Synopsis: The default reflex for running AI workloads has been to point them at whichever hyperscaler the rest of the business already lives on. That worked when AI was an experimental side project. It stops working as soon as inference becomes a real line item on the infrastructure budget, because the constraints that determine whether an inference workload performs well — GPU availability, memory bandwidth, network latency to the model and to the data — are not the constraints the big clouds were optimized around.

Kyle Sosnowski, VP Engineering for Cloud at Crusoe, sits down with Mike Vizard to make the case that AI-native organizations are quietly building a different kind of cloud strategy underneath the surface. Multi-cloud and neo-cloud deployments aren’t being driven by procurement politics anymore — they’re being driven by hard physics.
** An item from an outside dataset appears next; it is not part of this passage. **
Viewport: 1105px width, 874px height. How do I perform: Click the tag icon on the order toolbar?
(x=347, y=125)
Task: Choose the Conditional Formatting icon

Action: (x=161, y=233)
The right GPU class, in the right region, with the right interconnect, sitting close enough to the data, beats a default hyperscaler footprint on both latency and unit economics by a wide margin.
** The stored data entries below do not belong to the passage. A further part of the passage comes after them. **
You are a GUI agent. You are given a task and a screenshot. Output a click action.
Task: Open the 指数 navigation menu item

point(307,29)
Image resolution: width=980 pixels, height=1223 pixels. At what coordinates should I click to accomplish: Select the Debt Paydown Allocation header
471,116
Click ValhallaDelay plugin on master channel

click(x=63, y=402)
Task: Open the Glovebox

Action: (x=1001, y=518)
Token economics is doing most of the forcing. As soon as a workload scales from prototype traffic to production traffic, the cost-per-token math starts dictating where models can profitably run, which GPUs they should run on, and how much of the inference layer needs to live at the edge instead of inside a centralized region. Purpose-built infrastructure becomes the difference between an AI feature that pays for itself and one that quietly eats margin.

Sosnowski’s broader point is that the next layer of AI infrastructure work is agentic. Automated capacity placement, observability that understands GPU utilization and model behavior, and self-managing inference fleets are where enterprises serious about scaling AI workloads are spending engineering time — not on hand-tuning deployments inside whichever public cloud they happened to standardize on five years ago.